The Interplay of Magnitude and Plate
Proximity: The study of 2023 global earthquake trends
Brynhildur Traustadóttir
2024-04-30
Abstract
When the tectonic plate boundaries were first recognised, they were
identified by several factors, one of which included patterns observed
from seismic activity data. The data inherently marks regions of seismic
activity where the tectonic forces converge and it is widely known that
seismic events are associated with all tectonic plate boundaries. In
this study, I will explore the complex relationship between the seismic
energy and its plate proximity. Making use of a seismic event dataset
from the year of 2023 and a dataset containing geographic coordinates
that completely enclose all tectonic plate boundaries, I investigate how
seismic magnitude relates to the proximity of a plate boundary. By
examining over 26,000 recorded seismic events with the use of various
data preprocessing methods I begin to understand the behavior of our
data, assemble several visualizations to observe the behavior and
identify patterns and relationships. With those relationships I will
compare different predictive analysis methods and uncover the detailed
dynamics those relationships hold. With the use of the decision
tree-based model Random Forest, the results indicate the seismic
magnitude that can be identified with the plate proximity using the
extreme value theorem. It provides initial insight into understanding
the relationship between the seismic magnitude level and its plate
proximity.
Introduction
Being born and raised in Iceland, “the land of fire and ice”, I have
been exposed to multiple seismic activities, which sparked interest in
the science of seismology. Iceland is located in between two tectonic
plates, the Eurasian plate and the North American Plate and experiences
frequent seismic activity due to its tectonic setting. When the plate
boundaries were first discovered and drawn on a map, scientists drew the
boundaries along areas of high seismicity, so it is widely known that
seismic activity is highly correlated with the tectonic plates (Wilson,
2021). There are three different types of plate boundaries. A
“convergent” plate boundary, where the crusts come together and collide.

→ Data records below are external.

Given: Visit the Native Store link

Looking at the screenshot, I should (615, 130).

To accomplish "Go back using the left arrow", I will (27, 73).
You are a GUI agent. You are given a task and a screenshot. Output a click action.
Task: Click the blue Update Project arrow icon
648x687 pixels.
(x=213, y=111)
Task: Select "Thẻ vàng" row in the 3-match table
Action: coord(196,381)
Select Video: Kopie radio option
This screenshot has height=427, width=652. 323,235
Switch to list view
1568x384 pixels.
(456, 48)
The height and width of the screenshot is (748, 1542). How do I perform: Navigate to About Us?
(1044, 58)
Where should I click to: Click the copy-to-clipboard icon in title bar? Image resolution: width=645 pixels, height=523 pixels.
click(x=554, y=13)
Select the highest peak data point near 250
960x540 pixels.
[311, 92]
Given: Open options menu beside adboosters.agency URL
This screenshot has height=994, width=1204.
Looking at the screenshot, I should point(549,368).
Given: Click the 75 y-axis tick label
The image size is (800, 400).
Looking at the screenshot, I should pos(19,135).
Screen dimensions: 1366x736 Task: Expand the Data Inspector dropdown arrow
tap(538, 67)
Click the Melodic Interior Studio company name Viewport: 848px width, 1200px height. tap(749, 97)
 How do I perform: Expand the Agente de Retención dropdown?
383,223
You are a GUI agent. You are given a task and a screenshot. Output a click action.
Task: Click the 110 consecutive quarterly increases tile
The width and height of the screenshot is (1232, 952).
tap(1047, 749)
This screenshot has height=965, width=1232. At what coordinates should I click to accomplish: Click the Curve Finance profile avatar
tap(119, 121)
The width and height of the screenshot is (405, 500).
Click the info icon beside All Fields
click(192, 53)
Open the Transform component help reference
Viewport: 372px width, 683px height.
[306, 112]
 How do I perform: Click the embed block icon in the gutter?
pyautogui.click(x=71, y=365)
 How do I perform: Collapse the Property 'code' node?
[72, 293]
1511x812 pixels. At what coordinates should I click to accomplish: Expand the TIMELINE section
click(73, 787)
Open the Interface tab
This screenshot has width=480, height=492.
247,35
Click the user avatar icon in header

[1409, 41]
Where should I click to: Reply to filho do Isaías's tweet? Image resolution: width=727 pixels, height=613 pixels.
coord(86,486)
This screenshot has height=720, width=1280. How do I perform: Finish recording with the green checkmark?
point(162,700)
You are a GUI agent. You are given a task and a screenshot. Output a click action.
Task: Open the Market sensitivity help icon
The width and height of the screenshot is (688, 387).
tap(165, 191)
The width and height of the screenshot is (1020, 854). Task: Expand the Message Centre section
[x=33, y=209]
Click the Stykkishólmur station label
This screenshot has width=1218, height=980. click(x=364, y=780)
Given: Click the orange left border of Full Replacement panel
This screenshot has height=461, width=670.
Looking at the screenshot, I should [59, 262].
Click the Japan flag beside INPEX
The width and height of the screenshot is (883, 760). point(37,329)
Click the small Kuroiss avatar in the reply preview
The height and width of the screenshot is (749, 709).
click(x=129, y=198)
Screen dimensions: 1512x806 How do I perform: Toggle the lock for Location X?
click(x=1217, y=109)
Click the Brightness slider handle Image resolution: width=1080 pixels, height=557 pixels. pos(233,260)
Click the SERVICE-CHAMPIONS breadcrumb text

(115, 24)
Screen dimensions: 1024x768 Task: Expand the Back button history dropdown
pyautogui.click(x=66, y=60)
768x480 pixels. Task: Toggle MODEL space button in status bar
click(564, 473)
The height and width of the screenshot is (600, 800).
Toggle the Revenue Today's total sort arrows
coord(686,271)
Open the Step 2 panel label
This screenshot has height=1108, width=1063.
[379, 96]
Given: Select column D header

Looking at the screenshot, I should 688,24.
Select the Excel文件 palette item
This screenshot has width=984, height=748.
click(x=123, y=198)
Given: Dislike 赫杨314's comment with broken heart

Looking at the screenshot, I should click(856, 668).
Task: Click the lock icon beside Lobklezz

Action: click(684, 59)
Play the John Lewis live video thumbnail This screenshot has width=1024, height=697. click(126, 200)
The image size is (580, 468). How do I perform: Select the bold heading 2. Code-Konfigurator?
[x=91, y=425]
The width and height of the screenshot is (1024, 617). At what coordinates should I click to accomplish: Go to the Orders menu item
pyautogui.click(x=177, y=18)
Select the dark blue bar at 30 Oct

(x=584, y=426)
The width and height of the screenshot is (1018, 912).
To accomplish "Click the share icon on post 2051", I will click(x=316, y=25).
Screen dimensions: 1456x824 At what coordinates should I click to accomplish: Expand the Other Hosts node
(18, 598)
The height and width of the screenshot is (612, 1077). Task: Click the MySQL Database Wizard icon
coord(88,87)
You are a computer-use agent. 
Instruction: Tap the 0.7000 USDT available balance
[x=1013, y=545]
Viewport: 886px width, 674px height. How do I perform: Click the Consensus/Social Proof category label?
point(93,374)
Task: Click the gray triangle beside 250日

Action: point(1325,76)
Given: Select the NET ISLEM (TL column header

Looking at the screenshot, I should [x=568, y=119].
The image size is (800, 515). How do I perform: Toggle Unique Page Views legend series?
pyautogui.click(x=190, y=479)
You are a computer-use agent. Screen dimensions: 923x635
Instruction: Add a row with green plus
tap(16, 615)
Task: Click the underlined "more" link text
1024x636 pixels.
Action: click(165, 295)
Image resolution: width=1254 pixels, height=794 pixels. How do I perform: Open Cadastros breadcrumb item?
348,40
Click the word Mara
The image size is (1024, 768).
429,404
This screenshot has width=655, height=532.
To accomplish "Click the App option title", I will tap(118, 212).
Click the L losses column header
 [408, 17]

In some cases, an event called “subduction” occurs where one tectonic
plate dives underneath the other. The second type is a “divergent” plate
boundary. Where the two tectonic plates spread apart and often can form
a ridge. The third type is a “transform” plate boundary. The two crusts
slide past one another, horizontally (National Geographic Society,
2024).
In November of 2023, the town of Grindavík near the Reykjanes
Peninsula of Iceland encountered numerous seismic events. During the
week of November 7th to 14th, approximately 13,700 seismic events were
recorded with over 1,000 being significant. This significant seismic
activity is what inspired my interest in exploring this topic further.
Figure 1 Highlights the extent that the damage occurred and shows the
fissure that had emerged through the town. The town has remained
evacuated since (“Vikuleg Jarðskjálftayfirlit” n.d.).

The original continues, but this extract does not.